Sean Morley Memorial Prize
Earlier this month, the final of the Sean Morley Award 2016 was held at the Palace of Westminster. The award, an initiative of the road safety charity AIRSO (The Association of Industrial Road Safety Officers), is open to undergraduates of UK universities and rewards exceptional projects and dissertations which have a road safety theme.
Sean Morley, a 20 year old History and Politics undergraduate at Aberystwyth University was killed on September 2nd 2012 when he was hit by a car as he made his way home on foot after a night out with friends.
The Memorial Prize aims to promote research into road safety by attracting talented graduates to the field. In addition, it is hoped that the prize will provide a mechanism through which those just beginning their careers can bring their ideas to the wider road safety community. Most importantly, however, the Sean Morley Memorial Prize celebrates the life of a remarkable young man, whose needless loss reminds us why continued efforts to make our roads safer are so important.
The shortlisted students accompanied Sean's family on a tour of the palace, hosted by Craig Tracey MP, before heading to the Attlee Suite to present their work. The audience included a panel of judges drawn from the Airso membership, with representatives of other road safety organisations, Airso council members, and academics also in attendance.
In total seven students presented their work, with Nottingham Trent University securing an impressive double, taking both the best dissertation prize for Aaron's Howard's work on training car drivers to spot motorcyclists at junctions, and the best product prize for Lara Alvarez's designs for reflective knitwear. Aaron's dissertation was judged to be the overall winner, & his name has been added to the cup, under that of last year's winner Dominic Russell. Aaron's department will be displaying the cup for the next 12 months.
Chair of Road Safety Wales, Susan Storch said, “Since the award’s inception last year, the number of entries has more than doubled.
“As judges we were genuinely impressed at the quality of the work we saw, and the potential it offers to practitioners and policy-makers.”

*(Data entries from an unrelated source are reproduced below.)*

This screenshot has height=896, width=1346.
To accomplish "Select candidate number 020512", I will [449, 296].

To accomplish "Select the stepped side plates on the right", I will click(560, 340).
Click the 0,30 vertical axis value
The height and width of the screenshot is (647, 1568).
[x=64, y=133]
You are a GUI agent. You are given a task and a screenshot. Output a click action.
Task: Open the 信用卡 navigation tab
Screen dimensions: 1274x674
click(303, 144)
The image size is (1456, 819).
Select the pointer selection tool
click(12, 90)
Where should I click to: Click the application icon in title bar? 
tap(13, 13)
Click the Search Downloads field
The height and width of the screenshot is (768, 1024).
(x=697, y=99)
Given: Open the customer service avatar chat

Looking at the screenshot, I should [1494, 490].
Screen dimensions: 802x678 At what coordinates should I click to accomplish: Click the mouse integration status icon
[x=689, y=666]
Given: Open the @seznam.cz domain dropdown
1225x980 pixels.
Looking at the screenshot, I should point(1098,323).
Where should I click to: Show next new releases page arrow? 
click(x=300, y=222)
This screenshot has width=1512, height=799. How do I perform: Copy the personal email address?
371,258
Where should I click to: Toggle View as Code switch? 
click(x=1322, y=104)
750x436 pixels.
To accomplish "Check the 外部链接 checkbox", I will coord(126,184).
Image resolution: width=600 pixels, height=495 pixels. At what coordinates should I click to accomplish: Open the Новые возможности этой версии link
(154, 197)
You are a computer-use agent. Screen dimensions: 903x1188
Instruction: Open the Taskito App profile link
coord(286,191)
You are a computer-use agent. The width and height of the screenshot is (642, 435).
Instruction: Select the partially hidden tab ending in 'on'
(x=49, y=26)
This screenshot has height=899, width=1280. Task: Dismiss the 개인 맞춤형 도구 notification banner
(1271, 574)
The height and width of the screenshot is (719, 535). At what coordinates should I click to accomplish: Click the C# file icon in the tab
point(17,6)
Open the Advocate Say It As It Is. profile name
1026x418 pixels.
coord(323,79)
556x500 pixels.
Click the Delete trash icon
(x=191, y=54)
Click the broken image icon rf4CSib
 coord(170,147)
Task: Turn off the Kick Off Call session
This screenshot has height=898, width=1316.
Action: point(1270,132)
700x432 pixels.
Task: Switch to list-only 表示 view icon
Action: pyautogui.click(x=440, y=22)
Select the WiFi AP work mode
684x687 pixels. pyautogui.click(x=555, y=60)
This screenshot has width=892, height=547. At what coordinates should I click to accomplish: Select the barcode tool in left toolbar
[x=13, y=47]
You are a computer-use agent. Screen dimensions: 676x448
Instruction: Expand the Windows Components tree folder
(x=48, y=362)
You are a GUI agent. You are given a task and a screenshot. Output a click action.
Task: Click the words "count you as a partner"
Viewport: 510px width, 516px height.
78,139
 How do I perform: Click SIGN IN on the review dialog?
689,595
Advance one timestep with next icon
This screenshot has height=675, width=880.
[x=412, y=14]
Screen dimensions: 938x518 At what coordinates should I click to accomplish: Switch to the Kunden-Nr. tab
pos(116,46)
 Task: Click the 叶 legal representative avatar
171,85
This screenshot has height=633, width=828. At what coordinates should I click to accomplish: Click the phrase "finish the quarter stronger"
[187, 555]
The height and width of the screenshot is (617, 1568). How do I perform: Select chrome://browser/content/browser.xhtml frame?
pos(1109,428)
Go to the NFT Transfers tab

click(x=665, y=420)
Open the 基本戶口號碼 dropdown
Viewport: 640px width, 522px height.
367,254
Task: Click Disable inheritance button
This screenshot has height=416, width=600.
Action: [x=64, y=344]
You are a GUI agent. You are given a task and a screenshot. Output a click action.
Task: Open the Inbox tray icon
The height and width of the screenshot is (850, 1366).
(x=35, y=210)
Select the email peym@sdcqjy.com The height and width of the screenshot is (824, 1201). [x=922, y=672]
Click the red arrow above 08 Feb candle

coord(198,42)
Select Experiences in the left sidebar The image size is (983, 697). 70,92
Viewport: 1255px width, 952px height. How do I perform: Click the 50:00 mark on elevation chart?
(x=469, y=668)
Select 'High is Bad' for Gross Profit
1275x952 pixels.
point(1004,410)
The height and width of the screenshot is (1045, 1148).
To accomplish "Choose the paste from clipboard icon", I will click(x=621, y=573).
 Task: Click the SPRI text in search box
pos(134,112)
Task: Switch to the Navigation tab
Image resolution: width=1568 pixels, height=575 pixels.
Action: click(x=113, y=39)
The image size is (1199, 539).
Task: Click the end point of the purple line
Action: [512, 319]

Dr Lucy Rackliff of AIRSO (The Association of Industrial Road Safety Officers) and Aston University added: “As an academic, I saw so much exciting and innovative road safety work being produced by students but there was no way to show it to the practitioners and policy-makers who could use it. I hope that as the award develops and grows it will become a key route for new ideas and new talent to enter the profession.”